E poi comprendiamo che il confronto è un momento fondamentale… non solo per scoprire le ragioni e le reazioni dell’altro… ma anche per conoscere più a fondo noi…
Per molto tempo nel nostro passato emotivo e personale ci siamo sentiti fortemente a disagio davanti a contrasti che avevano avuto l’effetto di condurci a uno scontro diretto, un po’ a causa del nostro temperamento impulsivo ma in fondo decisamente sincero, un po’ perché nelle intemperanze giovanili eravamo incapaci di controllare la veemenza nell’esprimere un pensiero, un punto di vista. In molte di quelle situazioni in cui finivamo per trovarci però, l’altra parte si era sentita talmente infastidita dall’essere davanti a un’aperta ostilità su un suo comportamento o relativa a una circostanza che si stava verificando, da aver reagito con un silenzio e in alcuni casi con una fuga assolutamente inaspettati e non desiderati da noi. Non era quello il risultato che volevamo ottenere, tutt’altro, il nostro obiettivo era sempre il confronto, l’espressione dei reciproci pensieri anche se differenti, al termine del quale giungere a una conciliazione o almeno a un’accettazione delle rispettive diversità per poi proseguire nel rapporto, di qualunque natura esso fosse.
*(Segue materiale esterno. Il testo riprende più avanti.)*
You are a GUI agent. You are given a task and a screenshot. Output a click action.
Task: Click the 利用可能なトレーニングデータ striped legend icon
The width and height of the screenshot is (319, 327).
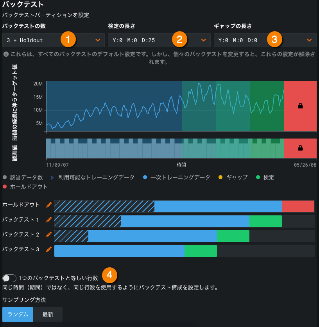point(52,178)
Di fronte però alle variegate reazioni, molte delle quali di chiusura e di fuga, abbiamo cominciato a dubitare che l’esprimere liberamente e con fervore ciò che provavamo nel profondo fosse la scelta migliore per noi e per il nostro rapportarci con le persone a cui tenevamo, sviluppando così un atteggiamento inverso, tendente a nascondere e tenerci dentro ciò che davvero pensavamo nel timore di veder allontanarsi l’altro come avevamo visto fare a chi lo aveva preceduto. Certo, in questa seconda parte di cammino, abbiamo appreso molto bene a far tacere le nostre esigenze interiori, ponendoci in una posizione di ascolto e di accettazione della completezza di chi avevamo davanti senza però mai manifestare le nostre reali esigenze se non sparendo di punto in bianco quando capivamo che non sarebbero state soddisfatte. Nell’analisi di ciò che accadeva in quel periodo della nostra vita, non riuscivamo a trascurare quel senso di insoddisfazione per non sentirci mai davvero compresi, quel dover mettere a tacere una parte di noi che era necessaria per farci conoscere e per conoscere l’altro, senza veli, senza timori di allontanamenti, senza paura di mostrare il meglio e il peggio perché in fondo, se avesse scelto di andare via come altri prima, avremmo solo scoperto che non era qualcuno con cui proseguire il nostro cammino.
Per quale motivo preferiamo a volte fare un passo indietro e rinunciare a una parte di noi stessi per il timore di perdere chi, tutto sommato, non è poi così tanto affine da accettare tutti i nostri lati?
Come mai ci siamo convinti che lo scontro generi solo la distruzione di un rapporto, che sia d’amicizia o d’amore, invece di seguire il nostro istinto che ci aveva sempre indotti a vederlo come un mezzo per costruire qualcosa di più profondo?
Nel momento in cui ci troviamo davanti a persone simili a noi, quegli individui davvero importanti che giungono apparentemente per caso nella nostra vita e poi restano per sempre malgrado tutto, le cose sembrano prendere una piega completamente diversa da quella immaginata o vissuta in precedenza, perché loro dimostrano di non lasciarsi spaventare da un confronto, anche se acceso, che accettano e accolgono le nostre ragioni tanto quanto noi lo facciamo con le loro. E anche se hanno, e abbiamo, bisogno di allontanarci solo per un attimo, poi si compie un processo di introspezione e di riflessione che ci induce a scoprire che tutto sommato quel dettaglio su cui ci eravamo scontrati era meno importante della reazione che abbiamo visto nell’altro, quell’accogliere il momento del contrasto come parte della crescita e della costruzione di un rapporto che non si lacera, non si dissolve bensì resta.
Attraverso quei confronti, talvolta più misurati e altre più accesi, abbiamo appreso a conoscere meglio noi stessi, le nostre profondità e l’importanza che quella persona ricopre nella nostra vita, quei suoi spigoli che in fondo ci piacciono perché sono perfettamente compatibili e complementari ai nostri, perché le sue reazioni sono quelle che ci piacciono davvero nel momento esatto in cui l’impulso del momento vorrebbe che non ci piacesse niente. Tanto quanto all’altro piace quel nostro lato diretto e impulsivo che lo induce a riflettere non solo sul frangente bensì anche su quanto abbia bisogno di sentirsi dire le cose esattamente come gliele sappiamo dire noi.
E così in modo bizzarro quanto inaspettato, ci troviamo, scontro dopo scontro, a legarci via via più indissolubilmente.